====== Items

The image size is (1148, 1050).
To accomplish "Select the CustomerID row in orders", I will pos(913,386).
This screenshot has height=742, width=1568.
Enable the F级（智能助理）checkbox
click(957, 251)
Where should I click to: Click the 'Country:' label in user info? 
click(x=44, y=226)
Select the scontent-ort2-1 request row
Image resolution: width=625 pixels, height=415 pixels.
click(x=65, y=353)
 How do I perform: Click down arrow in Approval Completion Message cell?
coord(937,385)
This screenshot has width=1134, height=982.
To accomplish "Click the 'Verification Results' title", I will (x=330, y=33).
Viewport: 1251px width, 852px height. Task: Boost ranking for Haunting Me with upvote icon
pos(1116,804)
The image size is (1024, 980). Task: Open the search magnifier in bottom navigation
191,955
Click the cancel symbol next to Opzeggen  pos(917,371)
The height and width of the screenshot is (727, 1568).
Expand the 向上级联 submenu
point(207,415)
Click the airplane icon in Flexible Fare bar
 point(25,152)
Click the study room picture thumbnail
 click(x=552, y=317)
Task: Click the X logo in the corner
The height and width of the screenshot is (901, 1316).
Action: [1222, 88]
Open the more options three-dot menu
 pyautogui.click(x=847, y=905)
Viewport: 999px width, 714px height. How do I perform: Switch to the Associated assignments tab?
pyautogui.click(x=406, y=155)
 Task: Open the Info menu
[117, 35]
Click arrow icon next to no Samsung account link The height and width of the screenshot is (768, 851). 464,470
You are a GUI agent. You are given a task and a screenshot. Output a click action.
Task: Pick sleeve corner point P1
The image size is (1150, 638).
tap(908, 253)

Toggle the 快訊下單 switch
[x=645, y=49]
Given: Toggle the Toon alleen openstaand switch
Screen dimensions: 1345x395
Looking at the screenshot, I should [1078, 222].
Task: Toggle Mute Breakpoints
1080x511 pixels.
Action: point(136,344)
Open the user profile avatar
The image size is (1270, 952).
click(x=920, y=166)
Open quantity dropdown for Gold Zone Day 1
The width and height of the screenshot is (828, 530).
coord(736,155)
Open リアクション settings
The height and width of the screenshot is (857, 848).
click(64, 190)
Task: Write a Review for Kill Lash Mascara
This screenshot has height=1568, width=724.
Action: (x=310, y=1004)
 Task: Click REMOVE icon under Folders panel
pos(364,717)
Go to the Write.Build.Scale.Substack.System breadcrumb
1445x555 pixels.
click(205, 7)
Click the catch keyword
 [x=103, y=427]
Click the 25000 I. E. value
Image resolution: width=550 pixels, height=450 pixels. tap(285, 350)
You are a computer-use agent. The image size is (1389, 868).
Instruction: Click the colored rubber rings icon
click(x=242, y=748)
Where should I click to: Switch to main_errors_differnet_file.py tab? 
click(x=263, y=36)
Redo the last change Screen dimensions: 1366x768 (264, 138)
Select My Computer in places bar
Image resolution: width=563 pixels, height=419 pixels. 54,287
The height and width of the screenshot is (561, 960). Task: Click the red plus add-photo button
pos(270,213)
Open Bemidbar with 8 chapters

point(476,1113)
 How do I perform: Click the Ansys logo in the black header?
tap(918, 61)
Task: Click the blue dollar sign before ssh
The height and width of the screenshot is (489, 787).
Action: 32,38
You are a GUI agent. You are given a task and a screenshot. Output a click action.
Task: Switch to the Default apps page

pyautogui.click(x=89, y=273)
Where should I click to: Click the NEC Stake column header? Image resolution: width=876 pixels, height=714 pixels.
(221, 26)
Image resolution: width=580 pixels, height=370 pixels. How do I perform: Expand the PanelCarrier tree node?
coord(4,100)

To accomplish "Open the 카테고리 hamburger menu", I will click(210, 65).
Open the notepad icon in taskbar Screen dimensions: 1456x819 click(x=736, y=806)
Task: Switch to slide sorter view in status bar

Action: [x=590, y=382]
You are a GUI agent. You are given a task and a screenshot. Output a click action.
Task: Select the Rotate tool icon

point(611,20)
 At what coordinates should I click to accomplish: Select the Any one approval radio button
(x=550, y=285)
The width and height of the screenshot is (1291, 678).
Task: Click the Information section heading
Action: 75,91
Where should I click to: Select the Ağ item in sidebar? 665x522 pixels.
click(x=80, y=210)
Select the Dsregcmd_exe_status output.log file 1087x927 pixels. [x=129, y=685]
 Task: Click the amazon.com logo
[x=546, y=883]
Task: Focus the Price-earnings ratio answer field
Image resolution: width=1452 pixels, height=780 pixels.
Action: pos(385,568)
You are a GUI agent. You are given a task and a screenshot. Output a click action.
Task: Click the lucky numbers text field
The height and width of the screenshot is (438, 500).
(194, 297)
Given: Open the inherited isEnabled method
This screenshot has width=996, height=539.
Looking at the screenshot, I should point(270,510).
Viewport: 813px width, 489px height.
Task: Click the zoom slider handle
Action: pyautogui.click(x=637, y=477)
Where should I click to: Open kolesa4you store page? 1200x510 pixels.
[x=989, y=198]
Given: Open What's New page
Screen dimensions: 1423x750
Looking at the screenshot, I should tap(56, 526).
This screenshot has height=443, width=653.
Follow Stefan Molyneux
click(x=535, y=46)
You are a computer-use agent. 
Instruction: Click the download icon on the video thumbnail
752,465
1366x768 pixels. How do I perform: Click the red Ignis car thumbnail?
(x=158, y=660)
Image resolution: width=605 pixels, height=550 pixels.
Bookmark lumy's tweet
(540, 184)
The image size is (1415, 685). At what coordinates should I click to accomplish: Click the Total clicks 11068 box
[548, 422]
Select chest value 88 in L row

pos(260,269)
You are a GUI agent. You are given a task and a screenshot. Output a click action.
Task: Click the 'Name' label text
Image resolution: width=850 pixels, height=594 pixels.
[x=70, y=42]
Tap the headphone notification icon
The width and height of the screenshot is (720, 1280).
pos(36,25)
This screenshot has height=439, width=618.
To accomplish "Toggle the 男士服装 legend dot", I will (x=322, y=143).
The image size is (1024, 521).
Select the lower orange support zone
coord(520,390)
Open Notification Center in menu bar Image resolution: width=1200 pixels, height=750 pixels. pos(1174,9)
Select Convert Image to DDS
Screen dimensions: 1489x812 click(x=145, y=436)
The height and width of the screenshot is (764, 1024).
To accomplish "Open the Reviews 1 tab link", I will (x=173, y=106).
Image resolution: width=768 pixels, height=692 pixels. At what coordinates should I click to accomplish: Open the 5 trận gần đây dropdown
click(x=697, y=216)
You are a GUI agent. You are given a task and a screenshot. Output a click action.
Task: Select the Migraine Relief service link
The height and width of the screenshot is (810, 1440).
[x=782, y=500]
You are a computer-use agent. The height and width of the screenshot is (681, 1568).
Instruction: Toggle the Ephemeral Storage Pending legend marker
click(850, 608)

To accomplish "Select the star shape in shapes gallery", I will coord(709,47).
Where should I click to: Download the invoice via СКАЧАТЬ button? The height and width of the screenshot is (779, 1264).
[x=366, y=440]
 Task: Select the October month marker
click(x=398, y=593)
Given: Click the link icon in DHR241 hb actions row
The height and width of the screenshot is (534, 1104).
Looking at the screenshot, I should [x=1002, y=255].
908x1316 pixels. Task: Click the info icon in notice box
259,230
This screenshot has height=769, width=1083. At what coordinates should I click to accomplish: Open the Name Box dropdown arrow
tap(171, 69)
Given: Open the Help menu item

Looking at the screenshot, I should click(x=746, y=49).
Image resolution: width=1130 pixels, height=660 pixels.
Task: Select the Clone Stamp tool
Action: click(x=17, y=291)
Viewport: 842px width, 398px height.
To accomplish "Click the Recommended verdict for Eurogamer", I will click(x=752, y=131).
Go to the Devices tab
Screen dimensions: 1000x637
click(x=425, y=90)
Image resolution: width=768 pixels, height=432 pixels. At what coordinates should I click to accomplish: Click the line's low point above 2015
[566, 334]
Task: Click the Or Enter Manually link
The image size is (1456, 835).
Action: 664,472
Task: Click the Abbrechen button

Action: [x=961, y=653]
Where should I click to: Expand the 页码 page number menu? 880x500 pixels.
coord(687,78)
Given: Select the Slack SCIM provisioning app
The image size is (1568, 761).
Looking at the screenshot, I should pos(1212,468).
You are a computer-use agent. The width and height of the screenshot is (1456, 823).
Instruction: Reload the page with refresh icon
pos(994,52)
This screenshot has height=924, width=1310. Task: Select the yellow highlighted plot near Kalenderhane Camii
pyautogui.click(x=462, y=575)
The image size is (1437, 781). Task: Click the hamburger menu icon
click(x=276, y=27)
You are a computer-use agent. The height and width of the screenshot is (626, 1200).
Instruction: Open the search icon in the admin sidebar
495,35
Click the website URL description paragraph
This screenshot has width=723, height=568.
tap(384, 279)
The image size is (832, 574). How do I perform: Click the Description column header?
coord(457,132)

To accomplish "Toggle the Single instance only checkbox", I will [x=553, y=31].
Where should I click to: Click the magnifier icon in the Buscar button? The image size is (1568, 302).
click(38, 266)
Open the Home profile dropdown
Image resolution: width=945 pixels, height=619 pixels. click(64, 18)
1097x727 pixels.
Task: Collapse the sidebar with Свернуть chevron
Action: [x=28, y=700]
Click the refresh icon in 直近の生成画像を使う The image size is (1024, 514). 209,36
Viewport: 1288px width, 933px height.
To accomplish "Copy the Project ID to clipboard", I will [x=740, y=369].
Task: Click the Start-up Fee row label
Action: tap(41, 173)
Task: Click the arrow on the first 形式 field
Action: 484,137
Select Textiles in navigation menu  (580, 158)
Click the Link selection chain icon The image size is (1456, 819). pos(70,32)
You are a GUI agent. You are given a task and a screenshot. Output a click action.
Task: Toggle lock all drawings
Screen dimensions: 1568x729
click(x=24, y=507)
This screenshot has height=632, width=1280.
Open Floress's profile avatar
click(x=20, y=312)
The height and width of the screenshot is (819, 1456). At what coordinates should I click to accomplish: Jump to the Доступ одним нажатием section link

============

## Aim
Rewrite the items from the line with "Go to the Write.Build.Scale.Substack.System" to the line with "point(611,20)", replacing "Switch" with "Change" and leaving everything else the same.

## Reply to the task
Go to the Write.Build.Scale.Substack.System breadcrumb
1445x555 pixels.
click(205, 7)
Click the catch keyword
 [x=103, y=427]
Click the 25000 I. E. value
Image resolution: width=550 pixels, height=450 pixels. tap(285, 350)
You are a computer-use agent. The image size is (1389, 868).
Instruction: Click the colored rubber rings icon
click(x=242, y=748)
Where should I click to: Change to main_errors_differnet_file.py tab? 
click(x=263, y=36)
Redo the last change Screen dimensions: 1366x768 (264, 138)
Select My Computer in places bar
Image resolution: width=563 pixels, height=419 pixels. 54,287
The height and width of the screenshot is (561, 960). Task: Click the red plus add-photo button
pos(270,213)
Open Bemidbar with 8 chapters

point(476,1113)
 How do I perform: Click the Ansys logo in the black header?
tap(918, 61)
Task: Click the blue dollar sign before ssh
The height and width of the screenshot is (489, 787).
Action: 32,38
You are a GUI agent. You are given a task and a screenshot. Output a click action.
Task: Change to the Default apps page

pyautogui.click(x=89, y=273)
Where should I click to: Click the NEC Stake column header? Image resolution: width=876 pixels, height=714 pixels.
(221, 26)
Image resolution: width=580 pixels, height=370 pixels. How do I perform: Expand the PanelCarrier tree node?
coord(4,100)

To accomplish "Open the 카테고리 hamburger menu", I will click(210, 65).
Open the notepad icon in taskbar Screen dimensions: 1456x819 click(x=736, y=806)
Task: Change to slide sorter view in status bar

Action: [x=590, y=382]
You are a GUI agent. You are given a task and a screenshot. Output a click action.
Task: Select the Rotate tool icon

point(611,20)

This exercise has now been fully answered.